I have been working on ways to visualize the data. One thing I wanted to look at was how incorporating gene expression data would change the overall distribution of edge weights in the interactome.

The original interactome has a reasonable distribution with two values that seem to appear frequently around 0.4 and 0.8.

Original Interactome

Gene expression data was incorporated into the original interactome with a beta value. The beta value determines the weight of the original edge weight when including the gene expression data. So the higher the beta score, the lower the importance of the gene expression data. I made three histograms one for a beta=0.25, one for beta = 0.5 (equal contribution between original edge weight and gene expression data) and one for 0.75

Distribution of edge weights with gene expression incorporated.
Left B=0.25, Middle B=0.5, Right B=0.75

As can be seen in the histograms above, when gene expression data is weighted more heavily, edges weights are more closely clustered. To investigate why this occurred I made two additional histograms: one of the gene expression data before it was transformed and one of the gene expression data after it was transformed.

Left: Gene expression data before transformation
Right: Gene expression data after being transformed

After the gene expression data is transformed, there is extremely little variation. Additionally all the gene expression data is greater than or equal to 0.5 which should be the median. This would explain why weighting the gene expression data more heavily causes more closely-clustered edge weights.  I’m not sure how to fix this.
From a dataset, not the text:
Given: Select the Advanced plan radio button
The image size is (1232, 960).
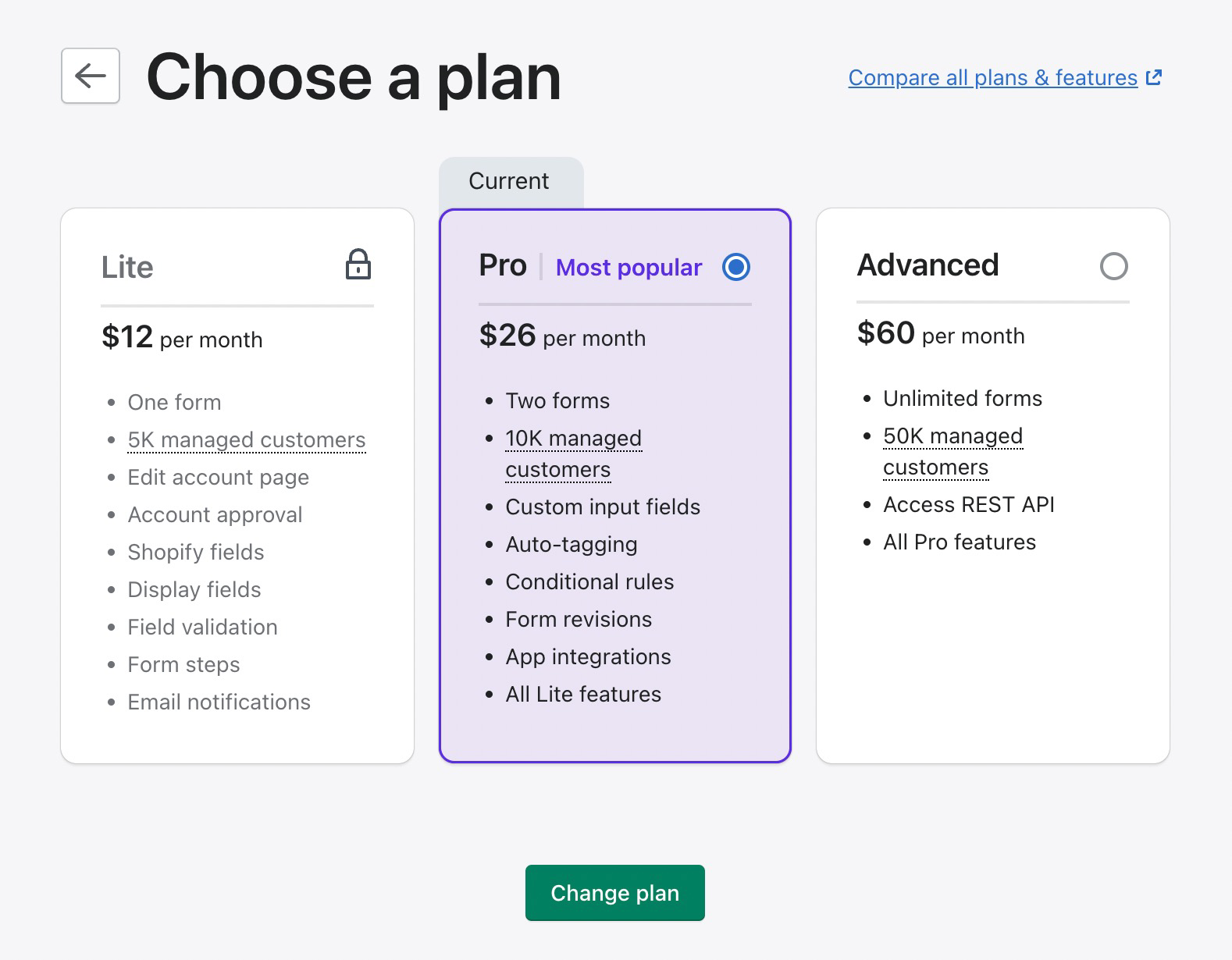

It seems like an error, but I’ve been over the code multiple times and the math seems right to me. So my next step is to figure out what’s going on there.

In the meantime I took the output from the pipeline that Kathy put together and put graphs for the top 1000 Wnt paths with β=0.25, 0.5 and 0.75 up on GraphSpace. If I figure out what’s wrong with the function that transforms the edgeweights, I will run it again and re-upload the updated graphs.